> [PROBLEM TO SOLVE]: Could you copy every record below exactly as it is written?

START SOURCE DATA

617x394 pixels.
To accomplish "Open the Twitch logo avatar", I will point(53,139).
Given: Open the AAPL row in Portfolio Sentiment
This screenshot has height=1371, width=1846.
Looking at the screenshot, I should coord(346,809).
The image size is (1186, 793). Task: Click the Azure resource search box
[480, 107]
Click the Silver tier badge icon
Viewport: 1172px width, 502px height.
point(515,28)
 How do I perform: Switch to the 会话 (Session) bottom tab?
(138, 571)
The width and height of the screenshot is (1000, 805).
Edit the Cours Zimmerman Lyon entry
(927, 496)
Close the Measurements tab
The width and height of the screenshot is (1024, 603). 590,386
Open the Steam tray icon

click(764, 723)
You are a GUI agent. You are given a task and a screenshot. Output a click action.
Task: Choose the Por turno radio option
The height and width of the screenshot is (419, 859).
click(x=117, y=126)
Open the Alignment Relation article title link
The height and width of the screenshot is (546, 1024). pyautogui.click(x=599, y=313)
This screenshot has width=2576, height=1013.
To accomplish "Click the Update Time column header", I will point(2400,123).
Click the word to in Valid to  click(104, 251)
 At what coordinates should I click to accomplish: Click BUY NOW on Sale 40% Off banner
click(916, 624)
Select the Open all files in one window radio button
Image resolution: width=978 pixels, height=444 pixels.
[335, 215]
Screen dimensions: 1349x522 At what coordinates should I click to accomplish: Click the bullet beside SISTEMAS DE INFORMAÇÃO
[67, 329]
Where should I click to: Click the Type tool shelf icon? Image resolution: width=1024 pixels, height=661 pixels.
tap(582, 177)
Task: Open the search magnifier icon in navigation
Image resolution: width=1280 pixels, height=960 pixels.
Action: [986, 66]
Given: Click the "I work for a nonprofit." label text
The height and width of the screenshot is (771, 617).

END SOURCE DATA

> [TASK SOLUTION]:
617x394 pixels.
To accomplish "Open the Twitch logo avatar", I will point(53,139).
Given: Open the AAPL row in Portfolio Sentiment
This screenshot has height=1371, width=1846.
Looking at the screenshot, I should coord(346,809).
The image size is (1186, 793). Task: Click the Azure resource search box
[480, 107]
Click the Silver tier badge icon
Viewport: 1172px width, 502px height.
point(515,28)
 How do I perform: Switch to the 会话 (Session) bottom tab?
(138, 571)
The width and height of the screenshot is (1000, 805).
Edit the Cours Zimmerman Lyon entry
(927, 496)
Close the Measurements tab
The width and height of the screenshot is (1024, 603). 590,386
Open the Steam tray icon

click(764, 723)
You are a GUI agent. You are given a task and a screenshot. Output a click action.
Task: Choose the Por turno radio option
The height and width of the screenshot is (419, 859).
click(x=117, y=126)
Open the Alignment Relation article title link
The height and width of the screenshot is (546, 1024). pyautogui.click(x=599, y=313)
This screenshot has width=2576, height=1013.
To accomplish "Click the Update Time column header", I will point(2400,123).
Click the word to in Valid to  click(104, 251)
 At what coordinates should I click to accomplish: Click BUY NOW on Sale 40% Off banner
click(916, 624)
Select the Open all files in one window radio button
Image resolution: width=978 pixels, height=444 pixels.
[335, 215]
Screen dimensions: 1349x522 At what coordinates should I click to accomplish: Click the bullet beside SISTEMAS DE INFORMAÇÃO
[67, 329]
Where should I click to: Click the Type tool shelf icon? Image resolution: width=1024 pixels, height=661 pixels.
tap(582, 177)
Task: Open the search magnifier icon in navigation
Image resolution: width=1280 pixels, height=960 pixels.
Action: [986, 66]
Given: Click the "I work for a nonprofit." label text
The height and width of the screenshot is (771, 617).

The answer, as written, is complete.